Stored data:
=== Begin Enclosure ===

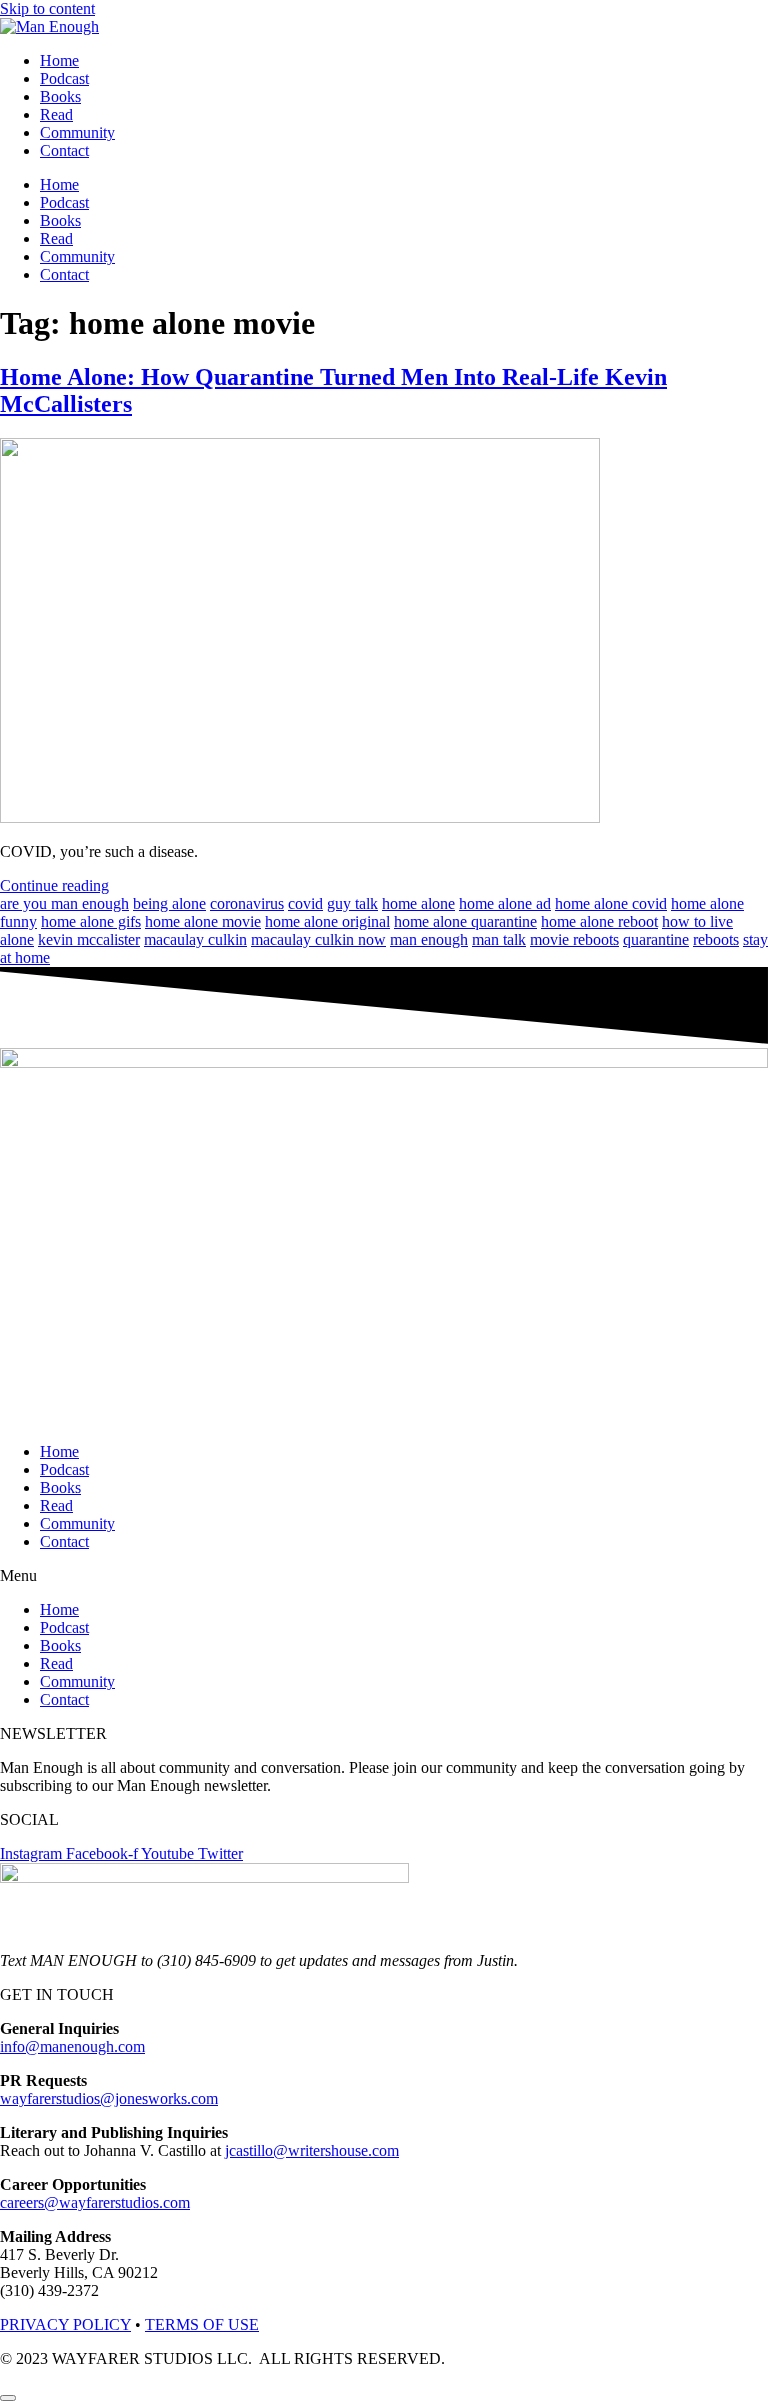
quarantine (656, 939)
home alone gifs (91, 921)
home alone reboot (599, 921)
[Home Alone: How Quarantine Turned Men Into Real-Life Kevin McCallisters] (300, 817)
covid (305, 903)
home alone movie (203, 921)
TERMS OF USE (202, 2324)
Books (60, 96)
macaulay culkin (195, 939)
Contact (64, 150)
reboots (716, 939)
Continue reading (54, 885)
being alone (169, 903)
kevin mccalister (89, 939)
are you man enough (64, 903)
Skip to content (47, 8)
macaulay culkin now (318, 939)
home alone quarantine (465, 921)
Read (56, 114)
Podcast (64, 78)
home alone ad (505, 903)
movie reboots (574, 939)
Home (59, 60)
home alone (418, 903)
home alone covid (611, 903)
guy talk (352, 903)
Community (77, 132)
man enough (429, 939)
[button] (384, 1576)
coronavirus (247, 903)
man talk (499, 939)
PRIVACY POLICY (65, 2324)
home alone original (327, 921)
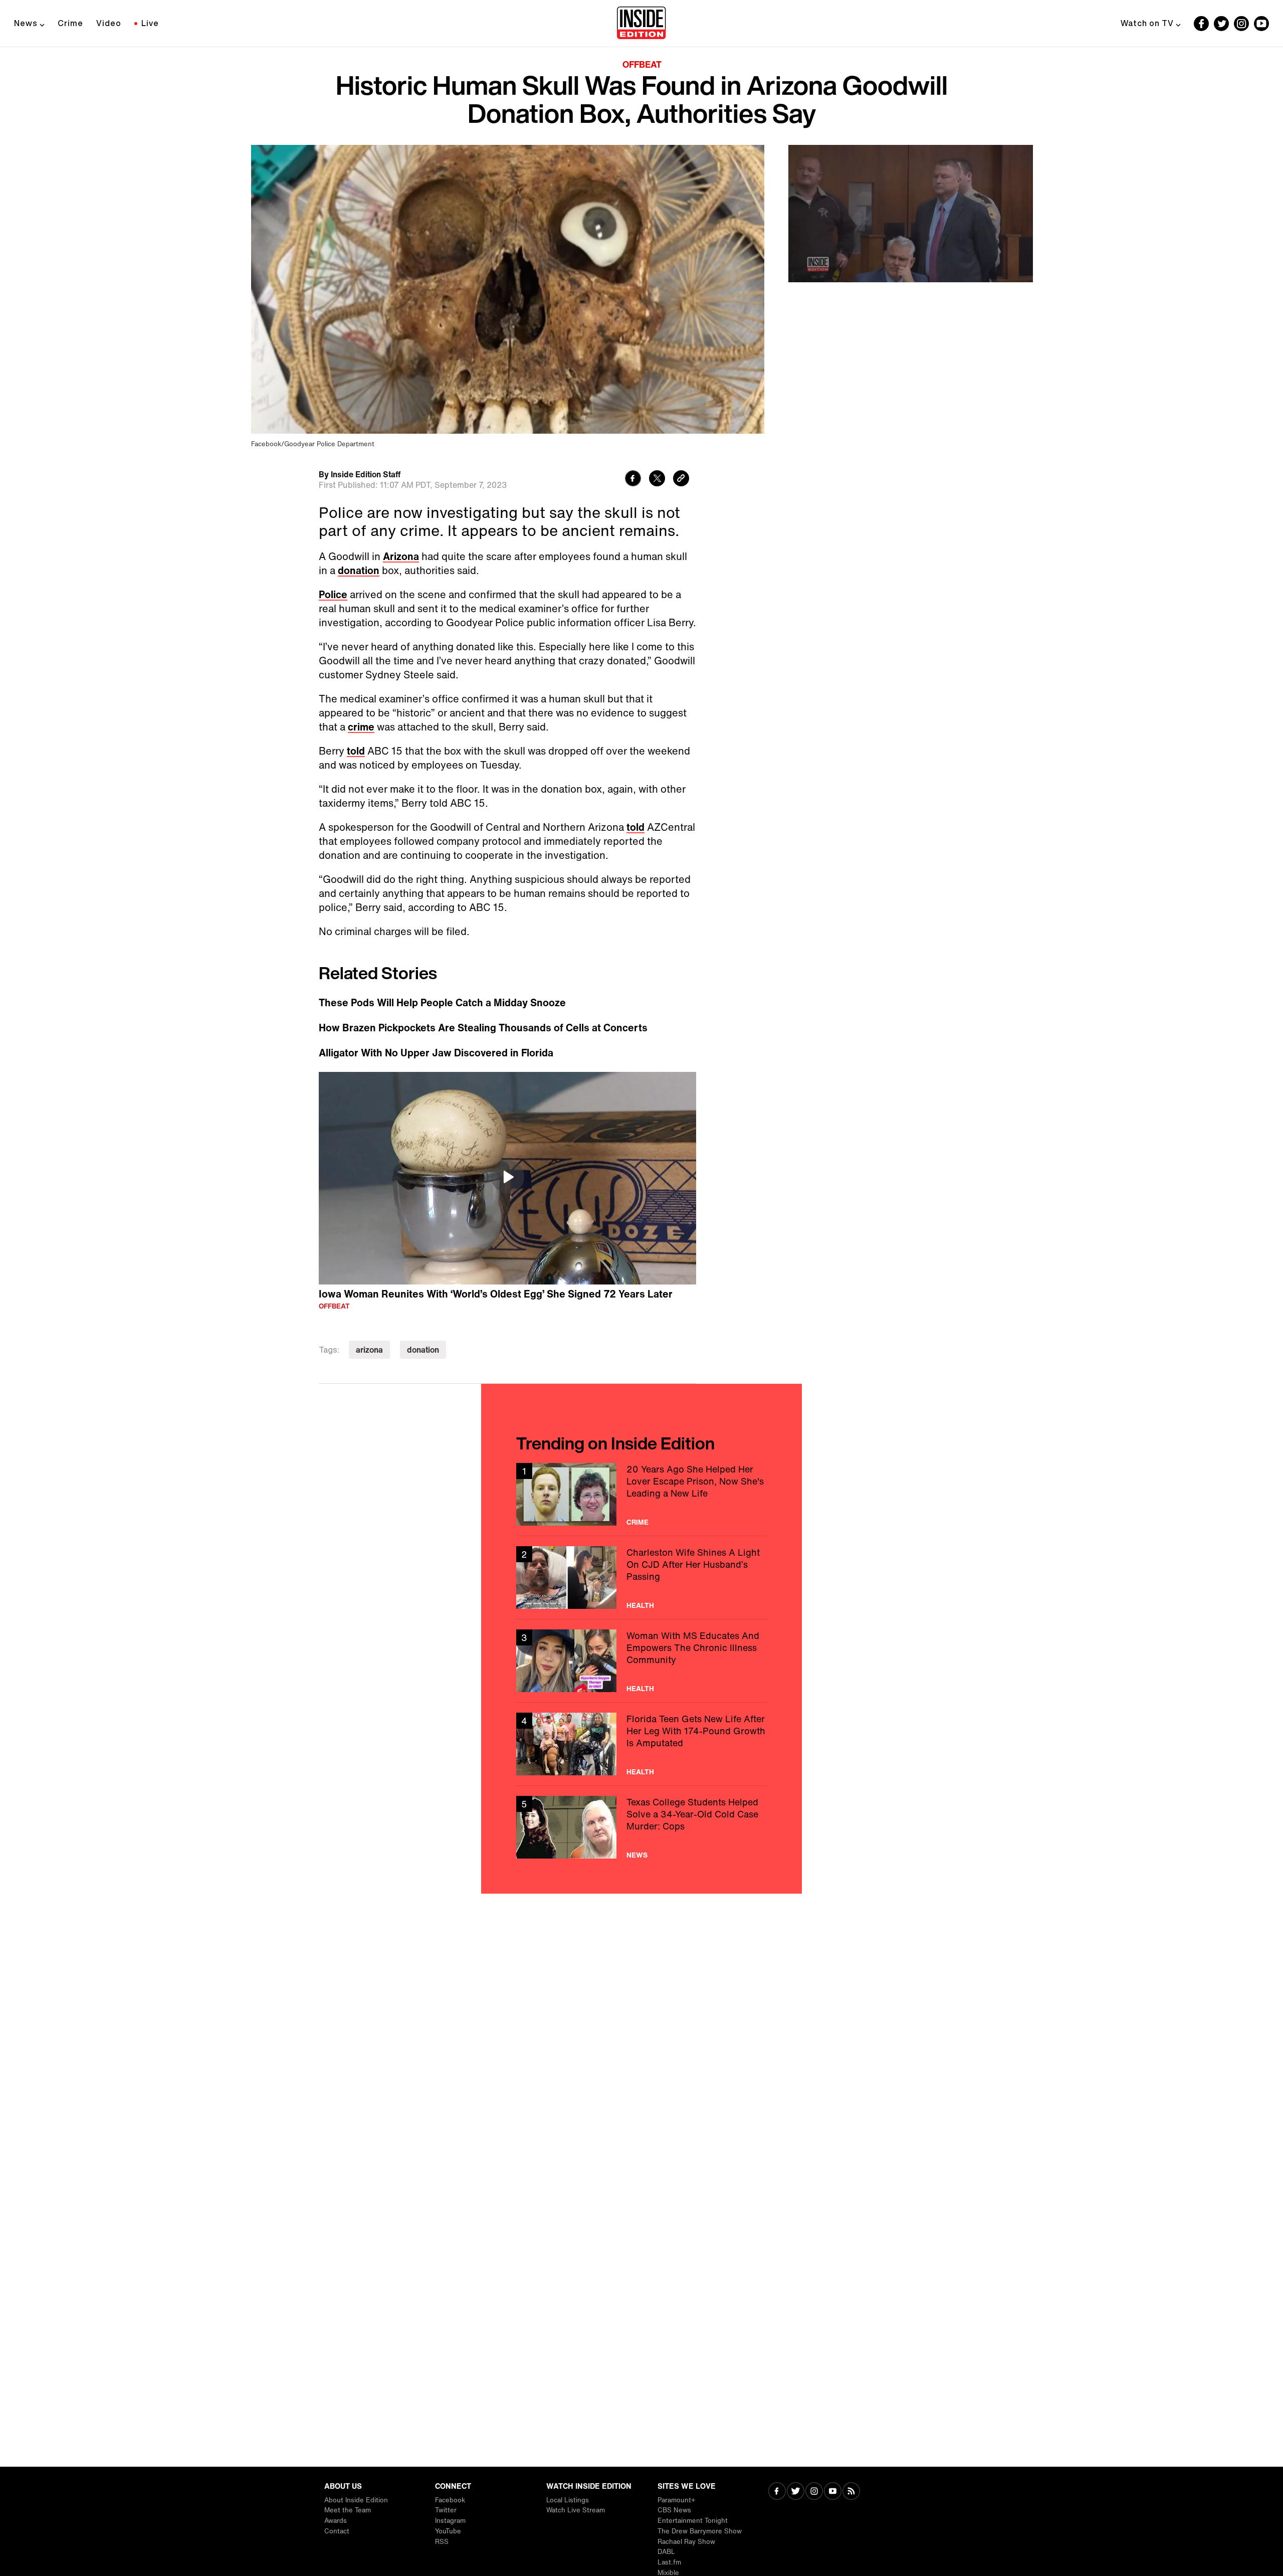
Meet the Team (347, 2510)
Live (150, 23)
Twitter (446, 2510)
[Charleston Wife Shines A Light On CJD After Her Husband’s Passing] (641, 1577)
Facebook (450, 2500)
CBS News (674, 2510)
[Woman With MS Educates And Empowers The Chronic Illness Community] (641, 1660)
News (26, 23)
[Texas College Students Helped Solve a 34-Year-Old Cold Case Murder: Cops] (641, 1827)
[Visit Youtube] (832, 2492)
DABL (666, 2551)
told (356, 751)
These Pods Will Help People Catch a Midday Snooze (442, 1003)
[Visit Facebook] (777, 2492)
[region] (507, 1178)
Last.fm (669, 2562)
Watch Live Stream (575, 2510)
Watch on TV (1147, 23)
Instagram (450, 2520)
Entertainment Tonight (693, 2520)
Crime (70, 23)
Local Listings (567, 2500)
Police (333, 594)
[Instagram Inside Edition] (1241, 23)
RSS (442, 2541)
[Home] (641, 24)
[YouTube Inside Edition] (1261, 23)
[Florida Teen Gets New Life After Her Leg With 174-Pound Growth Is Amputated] (641, 1744)
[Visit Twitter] (795, 2492)
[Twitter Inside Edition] (1221, 23)
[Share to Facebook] (633, 479)
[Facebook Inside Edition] (1201, 23)
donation (358, 570)
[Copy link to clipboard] (681, 479)
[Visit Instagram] (814, 2492)
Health (640, 1605)
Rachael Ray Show (686, 2541)
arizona (369, 1350)
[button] (507, 1176)
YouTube (448, 2531)
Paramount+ (676, 2500)
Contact (336, 2531)
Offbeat (642, 64)
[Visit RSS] (851, 2492)
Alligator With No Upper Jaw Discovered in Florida (436, 1053)
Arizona (401, 556)
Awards (335, 2520)
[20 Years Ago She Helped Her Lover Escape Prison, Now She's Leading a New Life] (641, 1494)
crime (361, 726)
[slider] (910, 253)
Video (108, 23)
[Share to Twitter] (657, 479)
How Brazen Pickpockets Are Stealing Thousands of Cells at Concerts (483, 1028)
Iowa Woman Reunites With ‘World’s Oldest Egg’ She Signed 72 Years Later (496, 1293)
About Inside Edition (356, 2500)
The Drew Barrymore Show (700, 2531)
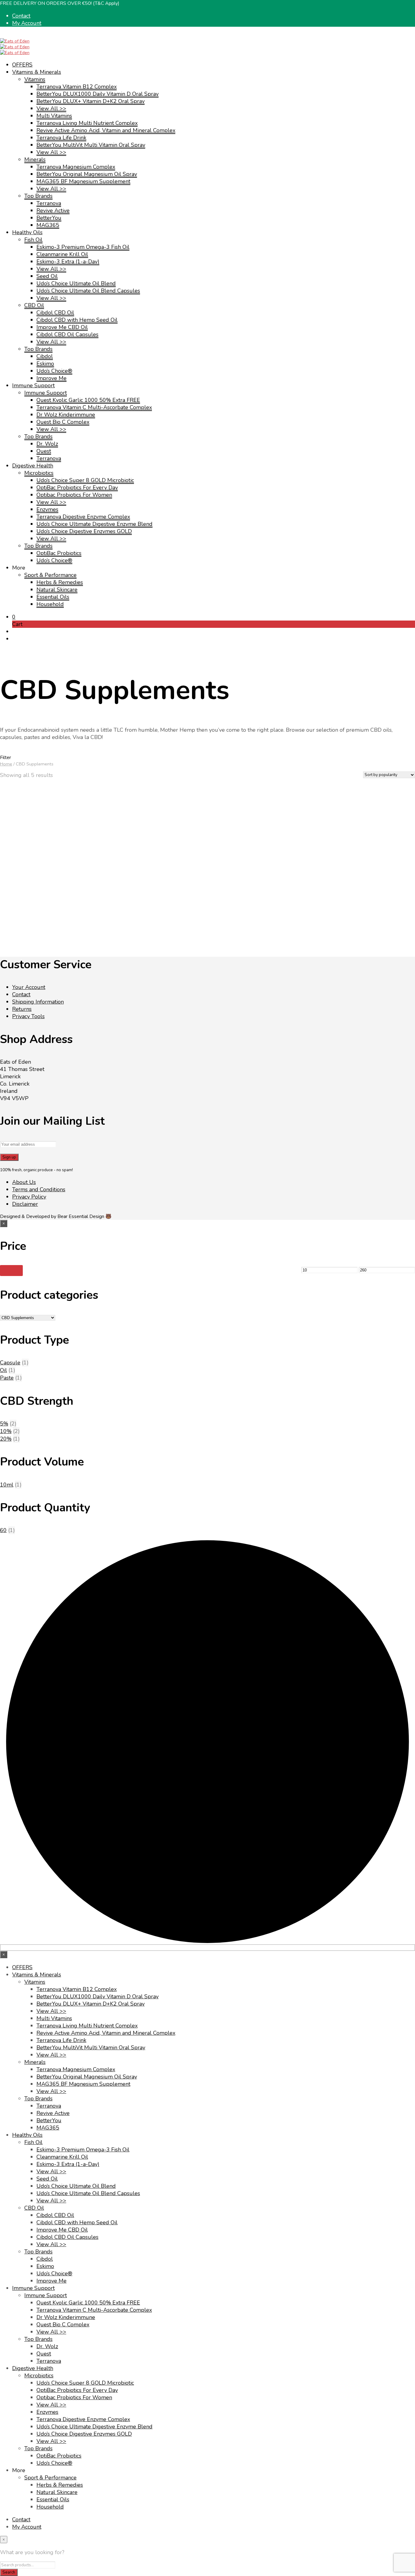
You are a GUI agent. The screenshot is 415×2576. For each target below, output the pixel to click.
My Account (26, 23)
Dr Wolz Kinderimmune (65, 414)
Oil (3, 1370)
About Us (24, 1182)
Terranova (48, 203)
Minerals (35, 159)
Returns (22, 1009)
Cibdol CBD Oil (55, 312)
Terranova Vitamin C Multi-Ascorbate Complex (94, 407)
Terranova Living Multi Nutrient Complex (87, 123)
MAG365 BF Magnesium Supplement (83, 181)
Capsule (10, 1362)
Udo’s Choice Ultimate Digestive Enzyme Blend (94, 524)
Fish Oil (33, 239)
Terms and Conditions (38, 1189)
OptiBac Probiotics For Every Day (77, 487)
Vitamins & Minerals (36, 72)
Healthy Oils (27, 232)
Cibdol (44, 356)
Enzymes (47, 509)
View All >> (51, 108)
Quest (43, 451)
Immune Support (33, 385)
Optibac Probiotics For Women (74, 494)
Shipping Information (38, 1001)
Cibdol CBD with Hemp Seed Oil (77, 319)
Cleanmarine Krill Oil (62, 254)
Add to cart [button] (366, 903)
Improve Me (51, 378)
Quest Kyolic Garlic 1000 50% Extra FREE (88, 400)
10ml (6, 1484)
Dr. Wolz (47, 443)
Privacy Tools (28, 1016)
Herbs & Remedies (59, 582)
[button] (13, 617)
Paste (7, 1377)
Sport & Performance (50, 575)
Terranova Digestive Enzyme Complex (83, 516)
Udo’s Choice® (54, 371)
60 (3, 1530)
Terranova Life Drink (61, 137)
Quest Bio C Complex (62, 422)
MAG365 (47, 225)
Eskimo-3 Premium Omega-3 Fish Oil (82, 247)
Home (6, 764)
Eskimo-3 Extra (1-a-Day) (67, 261)
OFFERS (22, 64)
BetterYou (48, 217)
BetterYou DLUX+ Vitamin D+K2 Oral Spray (90, 101)
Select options (26, 903)
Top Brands (38, 196)
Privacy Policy (29, 1196)
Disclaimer (25, 1204)
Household (50, 604)
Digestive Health (32, 465)
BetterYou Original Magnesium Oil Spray (86, 174)
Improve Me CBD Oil (62, 327)
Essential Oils (52, 596)
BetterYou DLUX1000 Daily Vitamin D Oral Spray (97, 93)
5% (4, 1423)
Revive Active (53, 210)
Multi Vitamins (54, 115)
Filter (11, 1270)
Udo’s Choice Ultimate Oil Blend (76, 283)
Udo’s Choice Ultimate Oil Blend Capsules (88, 290)
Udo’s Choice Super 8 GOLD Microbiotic (85, 480)
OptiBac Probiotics (58, 553)
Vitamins (34, 79)
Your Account (28, 987)
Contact (21, 15)
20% (6, 1438)
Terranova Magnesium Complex (75, 166)
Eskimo (45, 363)
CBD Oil (34, 305)
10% (6, 1431)
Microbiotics (38, 473)
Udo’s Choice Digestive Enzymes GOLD (84, 531)
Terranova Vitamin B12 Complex (76, 86)
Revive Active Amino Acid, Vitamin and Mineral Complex (105, 130)
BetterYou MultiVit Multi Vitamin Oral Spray (90, 145)
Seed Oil (47, 276)
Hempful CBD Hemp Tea (373, 880)
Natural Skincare (56, 589)
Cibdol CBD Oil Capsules (67, 334)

=== End Enclosure ===

» **What the task asks**
If a line in the records has the word "Complex", copy that line.

» **Exercise response**
Terranova Vitamin C Multi-Ascorbate Complex (94, 407)
Terranova Living Multi Nutrient Complex (87, 123)
Terranova Digestive Enzyme Complex (83, 516)
Quest Bio C Complex (62, 422)
Terranova Magnesium Complex (75, 166)
Terranova Vitamin B12 Complex (76, 86)
Revive Active Amino Acid, Vitamin and Mineral Complex (105, 130)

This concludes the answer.